PROBLEM REQUIREMENTS: No pictures, nothing altered: return the data below.
========
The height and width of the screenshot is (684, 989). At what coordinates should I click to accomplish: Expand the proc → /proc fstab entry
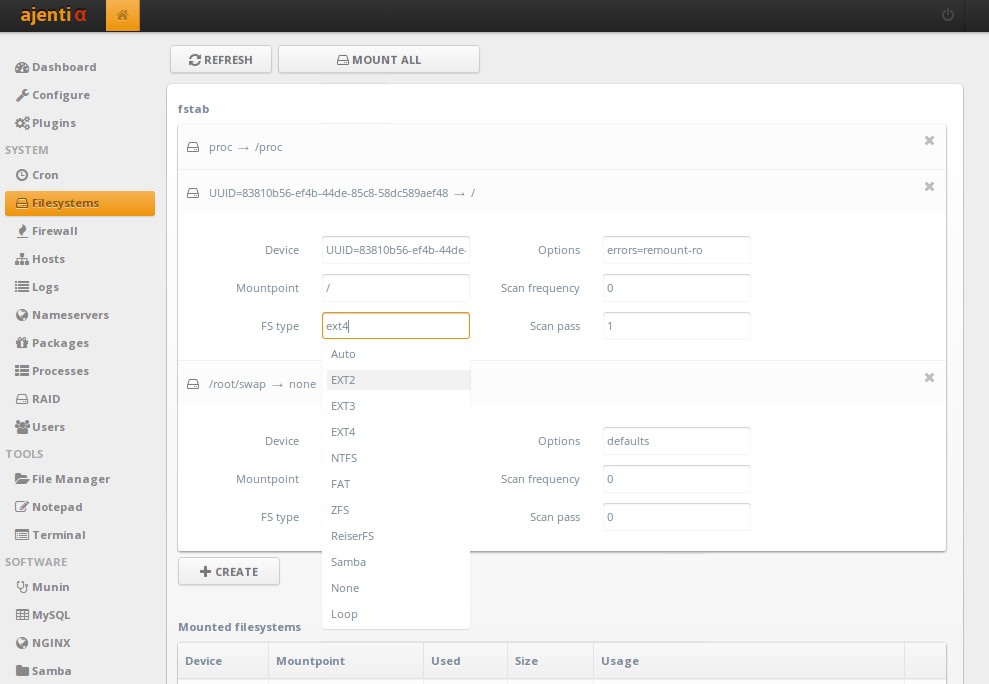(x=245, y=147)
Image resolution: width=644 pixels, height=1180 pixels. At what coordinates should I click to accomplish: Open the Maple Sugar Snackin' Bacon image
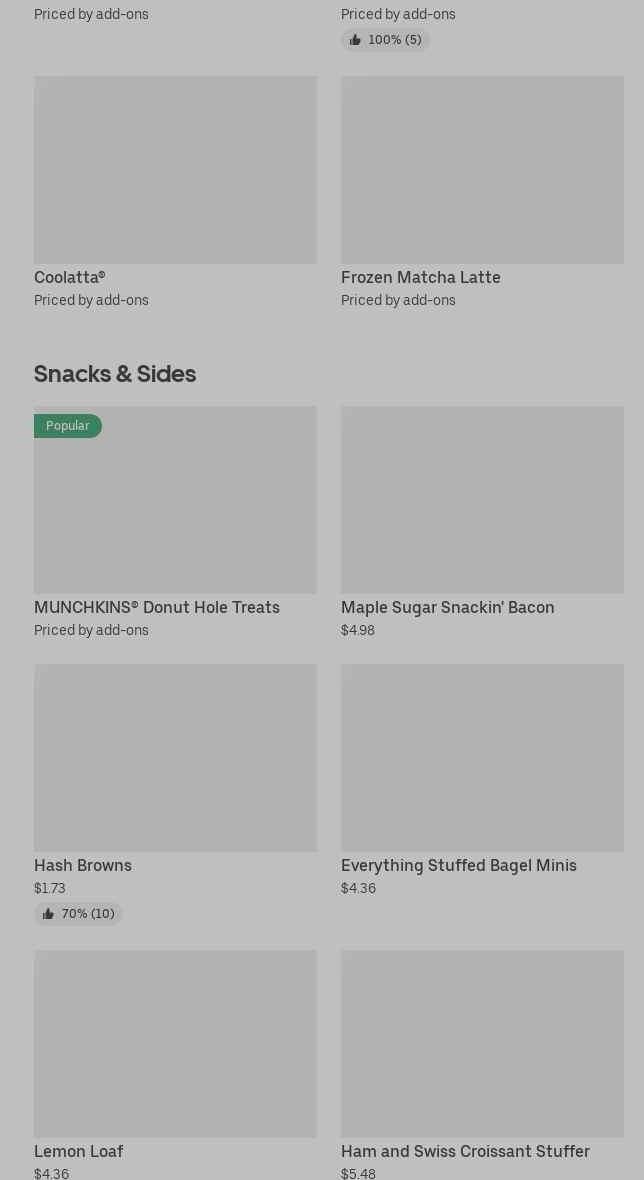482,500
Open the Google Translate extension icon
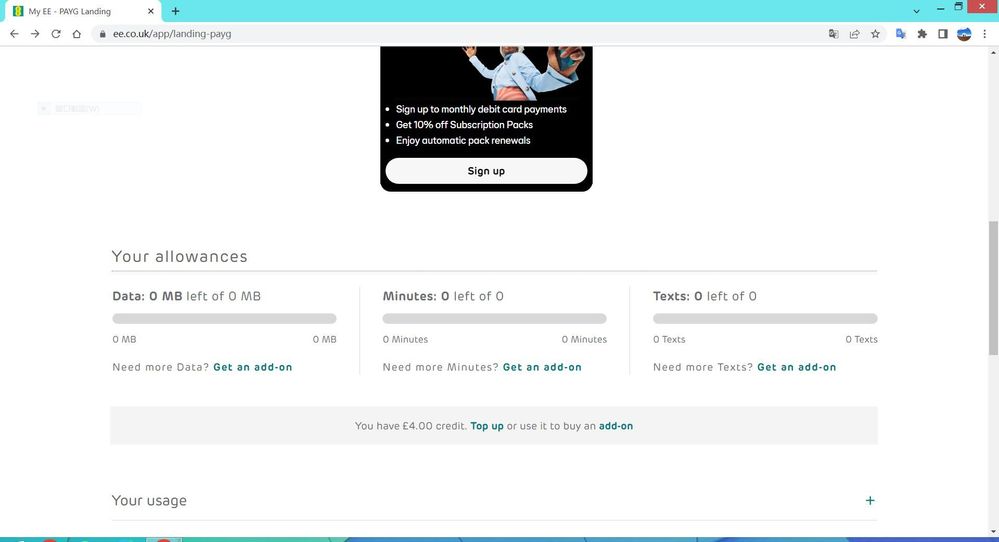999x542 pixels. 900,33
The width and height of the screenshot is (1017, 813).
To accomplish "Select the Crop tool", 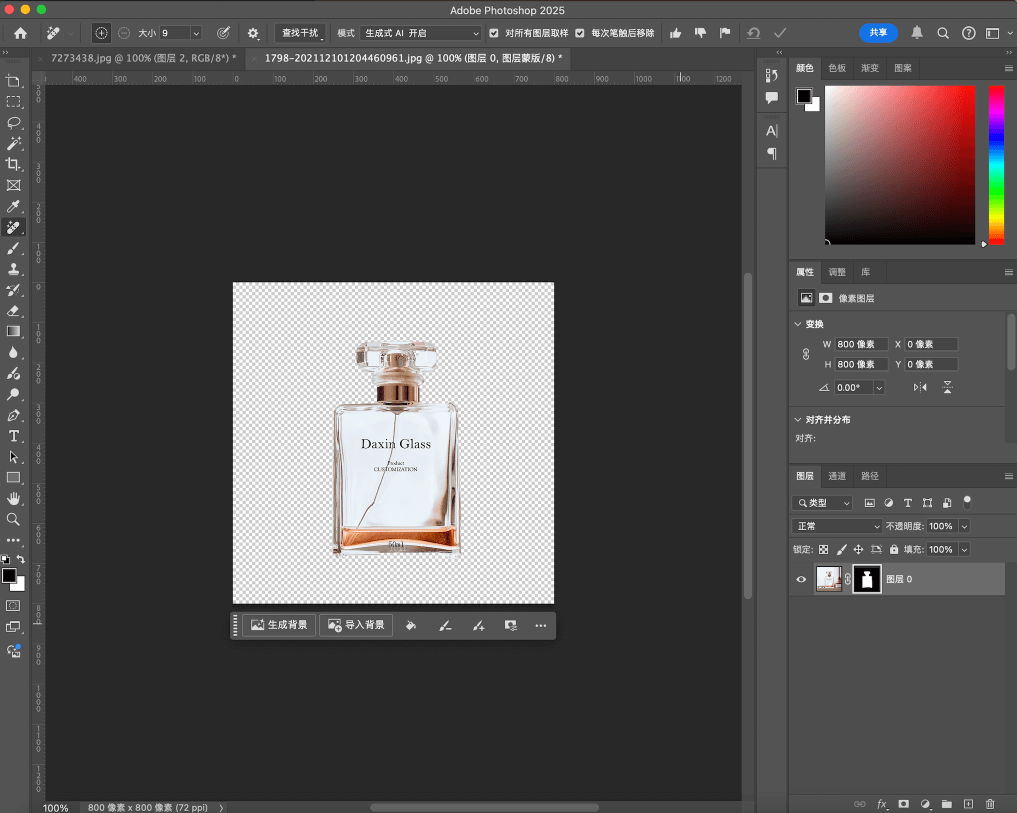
========
RESULT:
The height and width of the screenshot is (684, 989). At what coordinates should I click to accomplish: Expand the proc → /proc fstab entry
(x=245, y=147)
Image resolution: width=644 pixels, height=1180 pixels. At what coordinates should I click to accomplish: Open the Maple Sugar Snackin' Bacon image
482,500
Open the Google Translate extension icon
999x542 pixels. 900,33
The width and height of the screenshot is (1017, 813).
To accomplish "Select the Crop tool", 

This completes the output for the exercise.